Lay out every line of the records below as a Markdown table with the columns "Row" and "Line", numbering the rows and skipping blank lines. Leave the pictures out of the table.

(Excerpt from a data file)
((

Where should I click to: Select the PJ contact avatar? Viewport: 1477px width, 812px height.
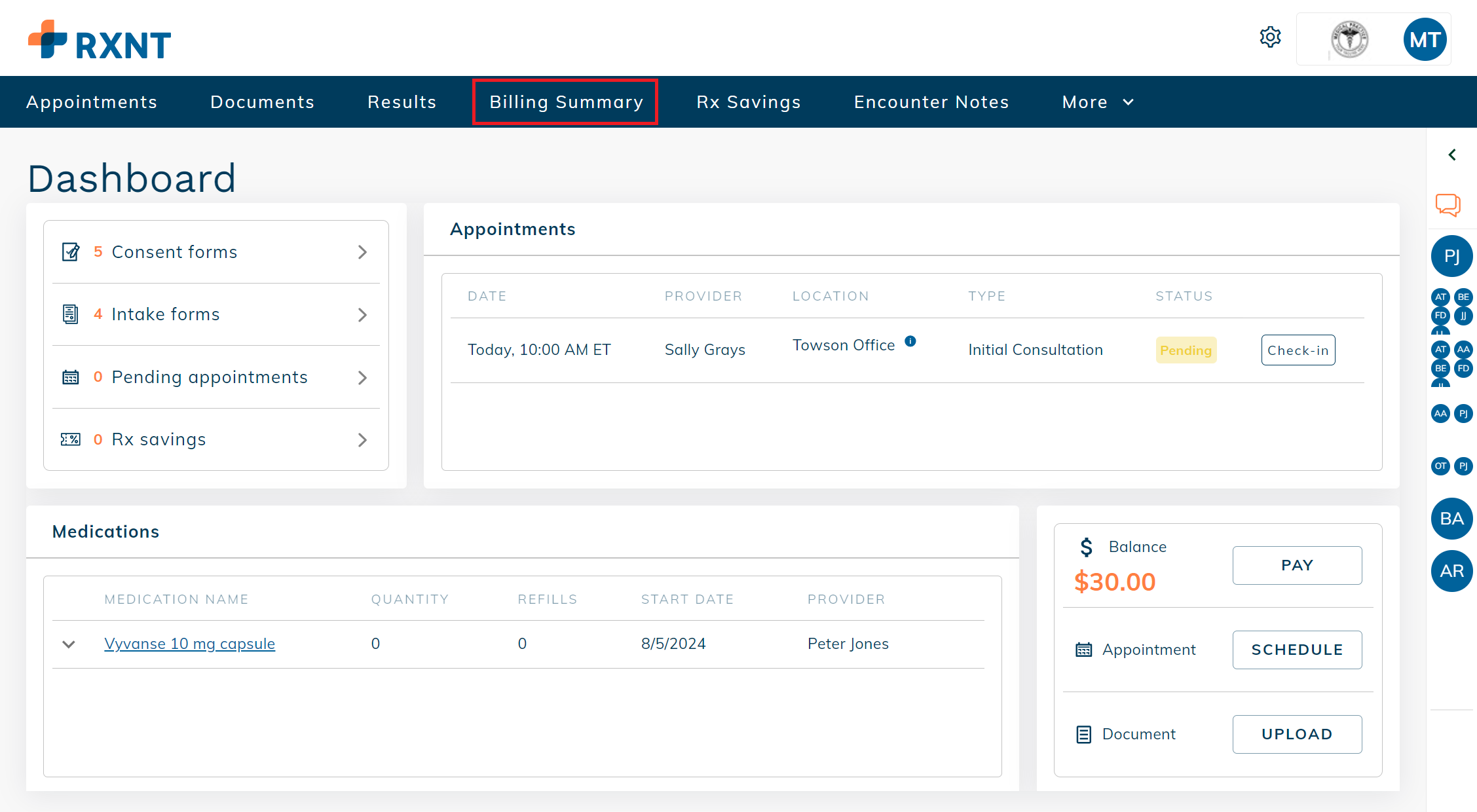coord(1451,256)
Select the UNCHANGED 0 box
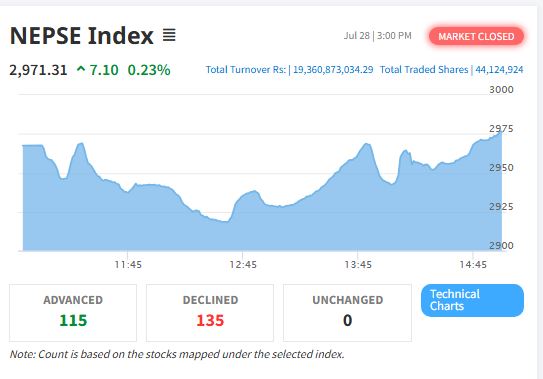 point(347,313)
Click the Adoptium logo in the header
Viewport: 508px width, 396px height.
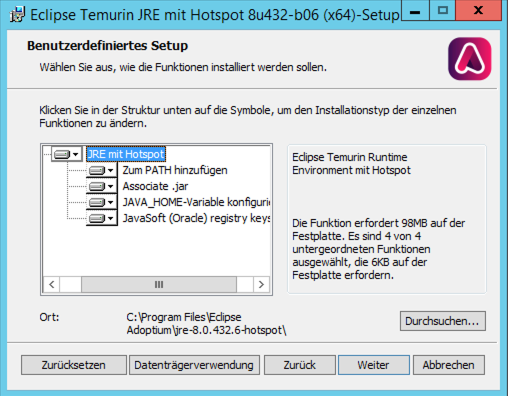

))

* _Answer in full_:
| Row | Line |
|---|---|
| 1 | Where should I click to: Select the PJ contact avatar? Viewport: 1477px width, 812px height. |
| 2 | coord(1451,256) |
| 3 | Select the UNCHANGED 0 box |
| 4 |  point(347,313) |
| 5 | Click the Adoptium logo in the header |
| 6 | Viewport: 508px width, 396px height. |